At the same time as the number of crashes increased, auto accident severity remains at an elevated level, largely due to the rise in the cost of medical care. The ongoing pandemic has also resulted in significant vehicle shortages and major delays in auto repairs across the industry. This is due to labor shortages and supply chain constraints for critical auto parts needed to repair and manufacture new vehicles. These supply chain issues may continue to exacerbate costs into next year.
Additionally, data from the National Insurance Crime Bureau demonstrates that auto thefts also reached their highest level in a decade in 2020, while catalytic converter thefts were more than four times higher in 2020 than the prior year.
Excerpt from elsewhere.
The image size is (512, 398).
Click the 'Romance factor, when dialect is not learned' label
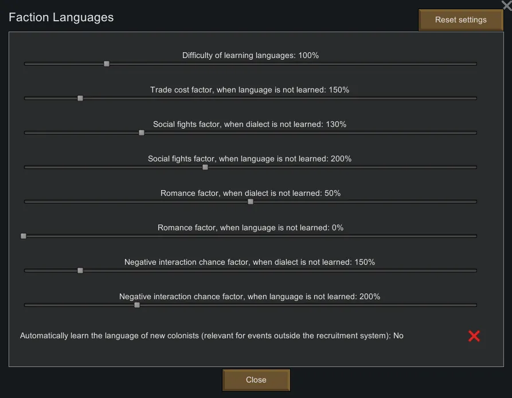[x=250, y=194]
These issues along with the emerging trends are combining to put pressure on auto insurance costs well into 2022
“With data showing sharp rise in the cost of auto insurance claims during 2021, this has a direct impact on families, individuals, and businesses,” said Collins. “The intersection of an improving economy, the rise in more dangerous driving behavior, rising numbers of injuries, an increase in vehicle costs due to the severe supply and demand imbalances, and COVID-19 related global shipping challenges are together creating significant upward pressure on auto insurance pricing.”
Insurers strongly encourage drivers to minimize their risk by avoiding risky driving behaviors that may result in a crash. Insurers will continue to advocate for better infrastructure, including reliable supply chains for critical auto parts and safer roads to help keep insurance premiums affordable for consumers. APCIA remains dedicated to additional measures to help control consumer costs, such as reforms for lawsuit abuse, auto body repair, and medical billing.
APCIA is the primary national trade association for home, auto, and business insurers. APCIA promotes and protects the viability of private competition for the benefit of consumers and insurers, with a legacy dating back 150 years. APCIA members represent all sizes, structures, and regions—protecting families, communities, and businesses in the U.S. and across the globe.